An often underrecognized important thrombogenic role of the rheologic factors is then reviewed by Baskurt and Meiselman.[14] They describe changes in viscosity caused by red blood cell aggregation, platelet aggregation, and endothelial injury, resulting in thrombotic complications. The following article by Scharf[15] deals with bleeding risks when using drugs with adverse effect on platelet function. Paradoxically, antithrombotic agents can cause nonhematologic ADRs. Walenga et al[16] provide an important review of the nonhematologic toxicities of anticoagulant and antiplatelet agents. This topic has rarely been covered to this extent in any of the literature on these drugs, yet has important implications for risk–benefit assessments. Genetic variants are increasingly recognized as important determinants of why some patients have difficulty achieving or maintaining an appropriate anticoagulated state with warfarin.
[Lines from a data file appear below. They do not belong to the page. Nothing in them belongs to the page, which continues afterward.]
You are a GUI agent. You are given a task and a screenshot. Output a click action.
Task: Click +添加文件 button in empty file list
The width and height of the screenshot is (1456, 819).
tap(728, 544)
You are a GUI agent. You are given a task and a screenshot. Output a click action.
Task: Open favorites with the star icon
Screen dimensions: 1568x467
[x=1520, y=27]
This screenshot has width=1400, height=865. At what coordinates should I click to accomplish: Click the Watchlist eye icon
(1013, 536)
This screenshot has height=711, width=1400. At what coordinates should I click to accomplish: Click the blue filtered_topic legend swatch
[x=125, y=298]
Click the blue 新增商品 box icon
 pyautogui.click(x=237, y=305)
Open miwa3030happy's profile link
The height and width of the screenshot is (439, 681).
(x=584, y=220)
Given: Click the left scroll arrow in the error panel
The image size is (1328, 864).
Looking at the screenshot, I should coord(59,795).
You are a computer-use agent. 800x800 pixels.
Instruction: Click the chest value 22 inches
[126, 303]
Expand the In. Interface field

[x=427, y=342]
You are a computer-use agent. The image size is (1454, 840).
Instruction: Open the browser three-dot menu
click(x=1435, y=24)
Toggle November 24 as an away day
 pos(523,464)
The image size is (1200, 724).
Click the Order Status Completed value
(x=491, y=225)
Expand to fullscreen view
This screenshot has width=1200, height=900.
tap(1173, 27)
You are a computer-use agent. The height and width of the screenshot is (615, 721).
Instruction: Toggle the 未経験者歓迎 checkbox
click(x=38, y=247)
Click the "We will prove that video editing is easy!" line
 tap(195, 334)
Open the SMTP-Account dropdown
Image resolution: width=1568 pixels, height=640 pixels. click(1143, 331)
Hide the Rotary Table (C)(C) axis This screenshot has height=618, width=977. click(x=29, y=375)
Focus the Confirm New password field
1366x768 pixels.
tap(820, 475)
Fung et al[17] therefore provide great clarity to a subject that heretofore is difficult to fully understand.

The final article by Moore and Bennett[18] fittingly gives important insights into why so little is otherwise known about ADRs. Using empirical data from clinical trials, epidemiologic studies, and databases maintained by the FDA, they report that a staggering 99% of all serious ADRs associated with thrombotic or bleeding complications are not reported. They describe the first empirical study that documents rates of underreporting of serious ADRs. The study has broad implications across all fields of medicine. It is therefore not surprising that hemostatic and thrombotic toxicities of pharmaceuticals take years to uncover.

In conclusion, this issue of Seminars in Thrombosis & Hemostasis provides an impressive breadth and depth of articles on the topic of ADRs. We hope that you as readers enjoy the articles as much as we as editors have.